In other words, the states would have to jump through hoops that are not possible for many to jump through. The simple question is how on earth are states supposed to improve on a qualification, such as ‘ease of doing business’ when most business has stopped? What’s been offered, therefore, non-BJP states argue, is another instance of the Centre simultaneously disabling them and them asking them to perform. West Bengal Chief Minister Mamata Banerjee, for instance, says the conditions are against federalism. Other states have also protested.

Throughout most of the lockdown/pandemic phase, the Centre has, in any case, determined rules and procedures — what to shut, what cannot be sold — in spheres that are the domain of the states. The decision to suspend the MPLADS scheme for two years and put the money into the Consolidated Fund of India can also be seen as being against the spirit of cooperative federalism. Non-BJP ruled states, therefore, argue that the lockdown has become an excuse for the Centre to threaten their fiscal autonomy.

If that is happening according to a plan and a vision of centralising authority, what has been done with the Railways is just plain irrational. On March 21, the entire railway network of India was brought to a halt and three days later, at 8 pm on March 24, the Prime Minister announced a national lockdown in four hours, without consulting the states.

Subsequently, we have seen a calamity beyond anything that independent India has known. Workers have died in accidents or of hunger, and thousands still remain marooned on roads. Then, on May 1, after 40 days, the Centre announced it would allow special trains called Shramik (labour) trains. Bizarrely, the Centre is now packing off people to hinterland states when it had disallowed them just 40 days earlier; that is when workers had their strength and dignity intact. Now, when the Centre’s own data shows that the coronavirus spread is peaking, the Shramik trains will run.

Meanwhile, the matter of the trains remains circuitous. They run when both the state of origin and the destination have agreed. Workers have to endure an agonising process to get on. I witnessed the long queues for screening at a South Delhi school which involved waiting for some hours after labourers headed for Bihar had waited for over six weeks. After the screening, they were loaded on buses, then onward to the railway station. On arrival, further checks and screenings await the workers.

Simultaneously, the states are also now stopping buses on their borders. On May 18, the UP police stopped 1,000 buses from Rajasthan and 40 from Haryana. Karnataka has announced it would not allow people from Gujarat, Maharashtra and Tamil Nadu. As state turns against state, imagine the agony being inflicted on the passengers. The rules, boundaries and tortuous bureaucratese being imposed on the poor are Orwellian in scope. If you jump through the ring of fire, you may be dead; if you do not jump, you could still be dead.

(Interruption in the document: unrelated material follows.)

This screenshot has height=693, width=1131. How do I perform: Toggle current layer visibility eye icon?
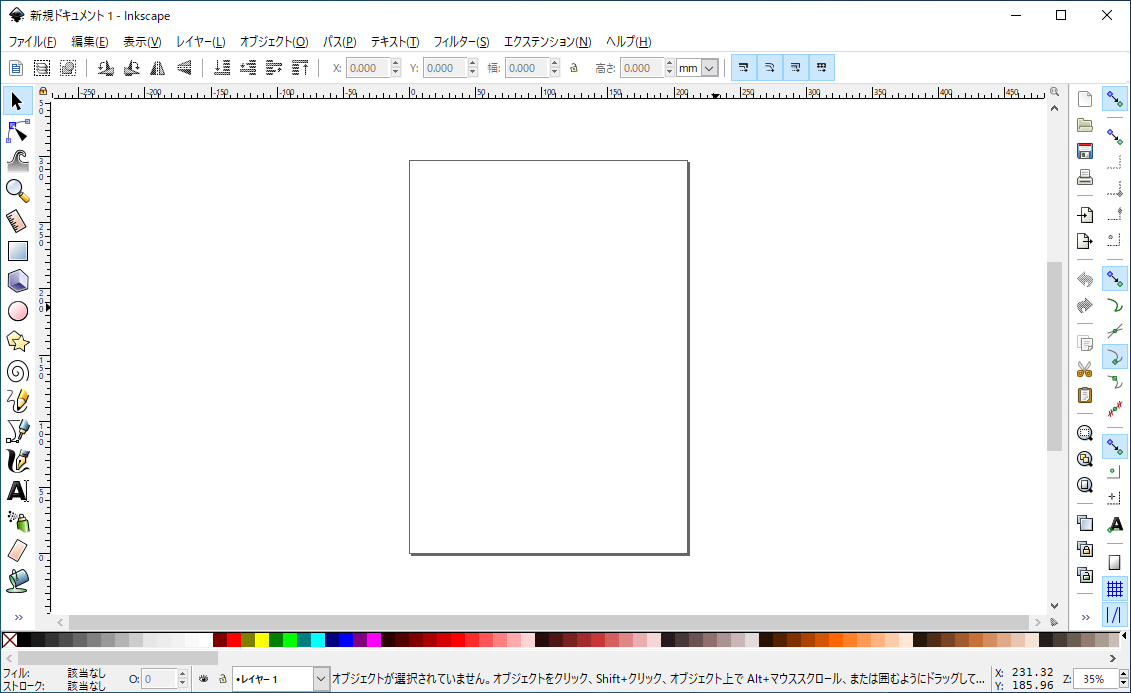pos(204,679)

It can be argued that the Centre is handing over disaster management to the states after creating the disaster. Traditional wisdom has it that the BJP calculates it can get away with bad decisions and worse implementation because the Prime Minister is popular, the national opposition is weak and all other parties, including those in the states, would have been pauperised by the time this crisis passes.

Although the Centre has shown scant regard for the states, it is Left Front-ruled Kerala that has actually given India the model for containing coronavirus. The home state of the top leadership of the BJP, Gujarat, meanwhile, has utterly failed in managing both the disease and the consequences of the lockdown. There are lessons to be learnt from the states. Just encroaching on their independence is also against the spirit of the Constitution.